Friday, October 11, 2013

Crazy Life

There are oh so many thoughts and tears and yet my fingers feel like lead. So much that I want to say, but I open my mouth and nothing. There are words that are being silenced in my head and in my heart, and I try to smile and pretend that everything is ok, it is not.  My heart is weary and hurt and I have so many blessings to be thankful for but my heart is just sooooo heavy.  Its more than hard to be so very grateful and more than sad all at the same time. I could not even count the blessings on my two hands, using all my fingers.  I have received so much these last few weeks but I have nothing to give back.

I feel like I need so much and nothing bothers me more.  I mean I should be able to do so many things for myself like provide for gas and parking and clothes for my children and so on and so on, but there is nothing there.  I don't know.......

I have come SOOO far...I have finally made it to student teaching and for everything to happen like it has...I feel like such a burden and I dont feel like I am keeping anything together. My family has wiped their hands, my school is suffering, and I feel like I am on my kids all the time.

Wednesday morning one of the guys that is in my classes saw me dropping the kids off and he came and gave me a hug, said to have a good day and I was about to burst into tears.  You know its not good when someone gives you a hug and you don't want to let go.  And I think if I could just stay here and hold on for just a little while I will be stronger in just a few minutes.  But for those minutes can you help me carry the load that I carry ?  Seriously that is what I am thinking.....I am carrying the weight of so much...and my knees are buckling. Believe me I know that I am not the only one that has things going on; whose heart is aching and if I could I would heal those hearts around me  in a split second, but I can not.  I can just smile and help when I can. 

I am worried about my children.  I picked Mariska up after my class Monday ans she was in tears for oh so many reasons, her heart is not taken care of and that crushes mine.  Vincent is in the middle and does not understand.  She has wiped her hands clear of me and it hurts.  She tells Vincent oh we are going to have to spend the day together.....but nothing for Mariska.  She tells my children that she wants to make our family bond stronger, I can tell you there is no bond.  She wants my children to spend the night, no I take that back she really wants Vincent to spend the night.  IT hurts my heart and Mariska knows she is not cared for like Vincent.  I don't know its crazy. Such a hard crazy time. I know Vincent feels torn, and I try to make that as easy as I can.  Mariska gets her heart hurt often and I just let her know its ok we are a family and we will make it.

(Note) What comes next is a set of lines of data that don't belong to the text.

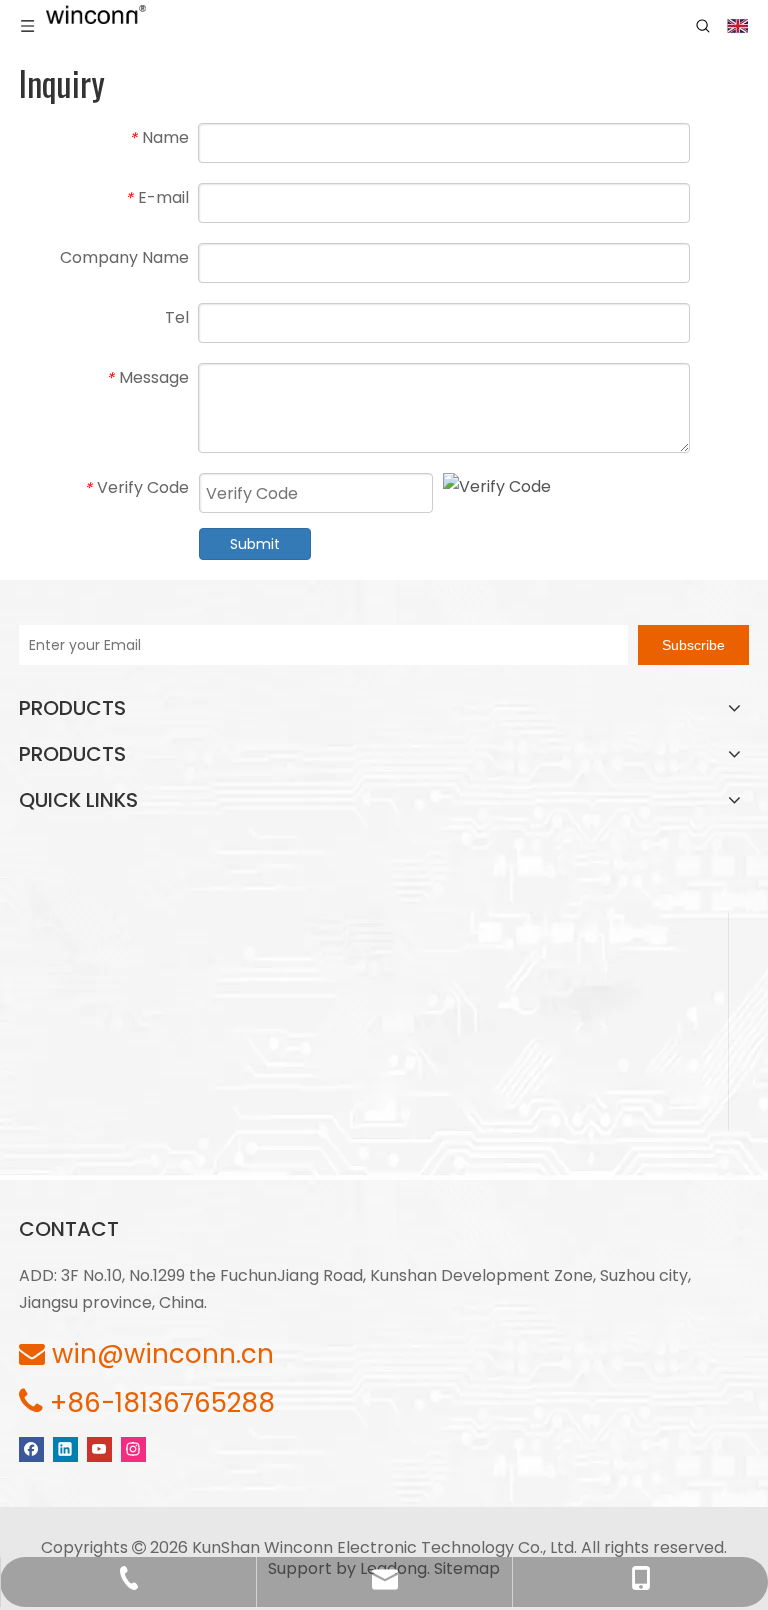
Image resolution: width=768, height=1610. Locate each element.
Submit (255, 544)
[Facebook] (31, 1448)
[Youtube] (99, 1448)
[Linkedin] (65, 1448)
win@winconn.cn (163, 1354)
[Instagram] (133, 1448)
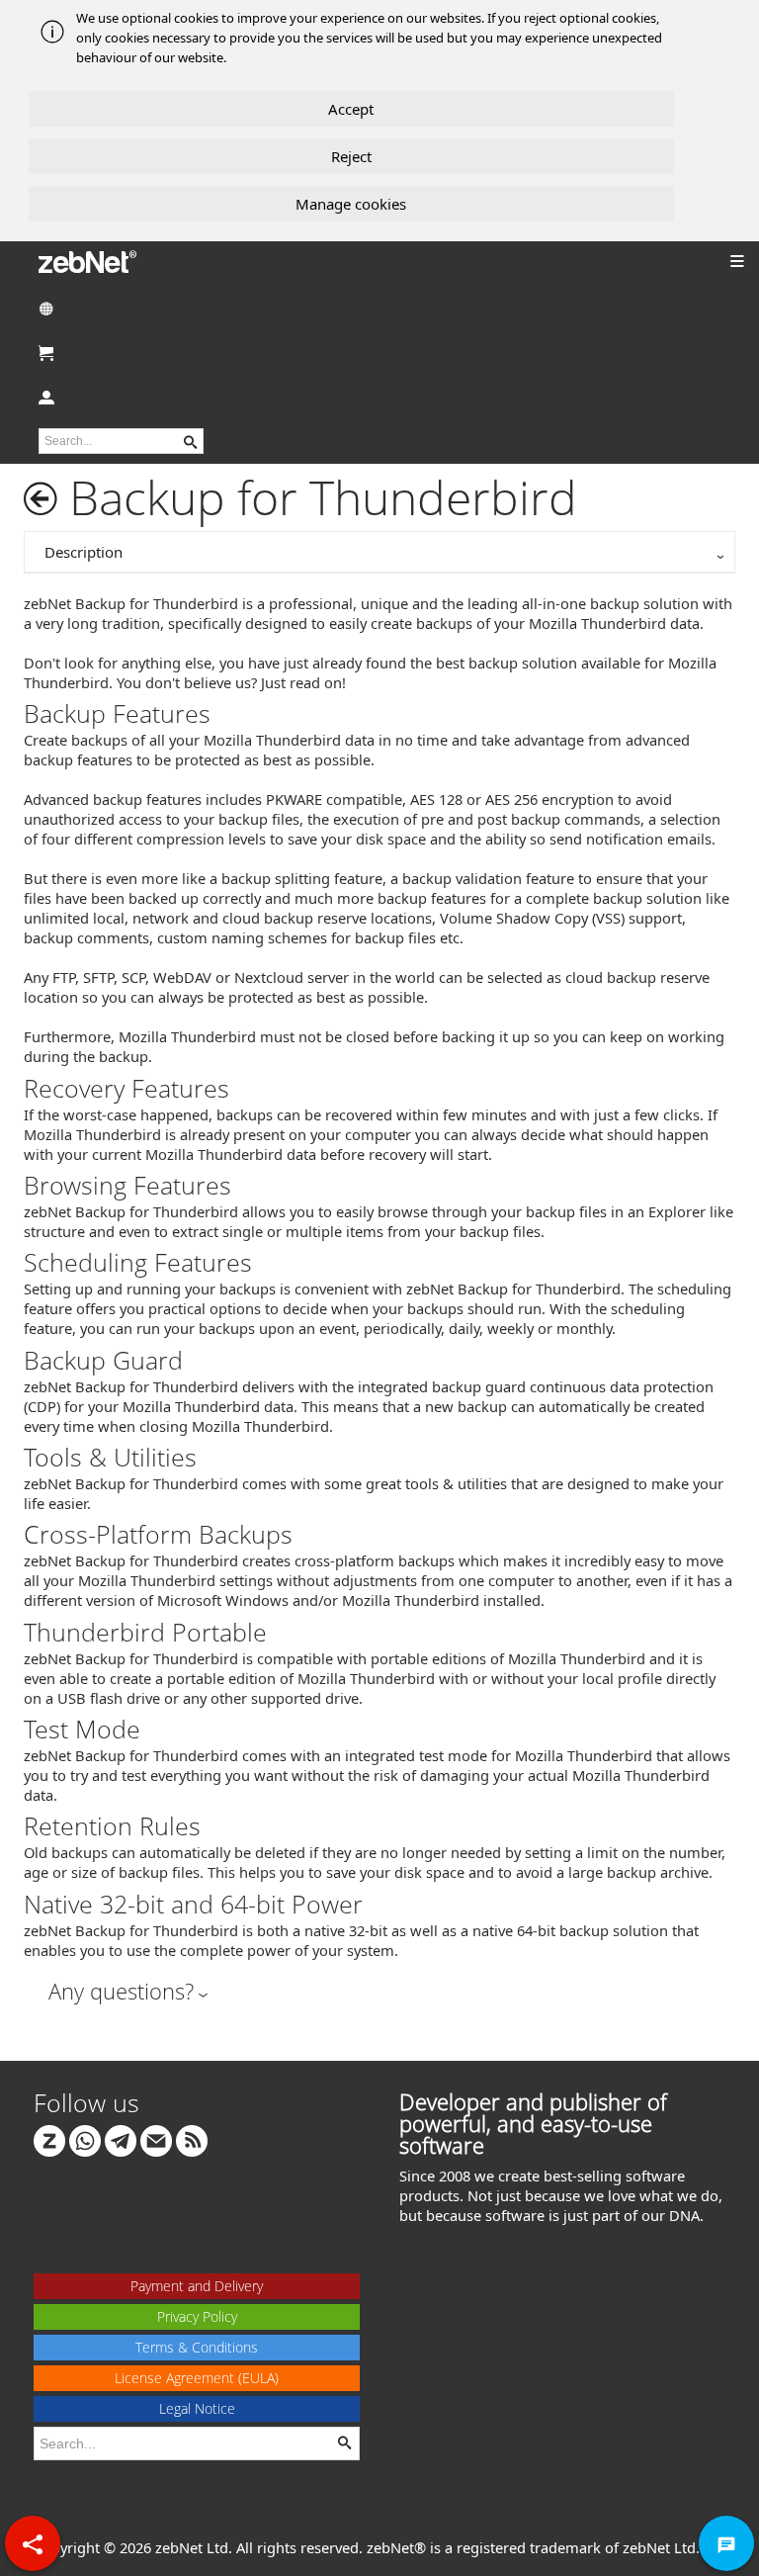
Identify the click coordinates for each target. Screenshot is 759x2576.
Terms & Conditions (196, 2347)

For me the flashbacks at school are many, the feeling that my heart is going to beat out of my chest is constant, and the tears come often, AT SCHOOL.  I am so close to the end so close to my degree, so close to so much yet not there yet.    Even my joy in the classroom is being affected.  Its there but I am working hard to even find that, and am holding on for dear life.  Where I live ther is peace and so much kindness that I can never repay, never be grateful enough for and that is the only thing keeping me afloat.  Such a crazy time.  I know it will pass, I will soon be done with school and providing all that I should but today, today is not that day and this season is more than rough.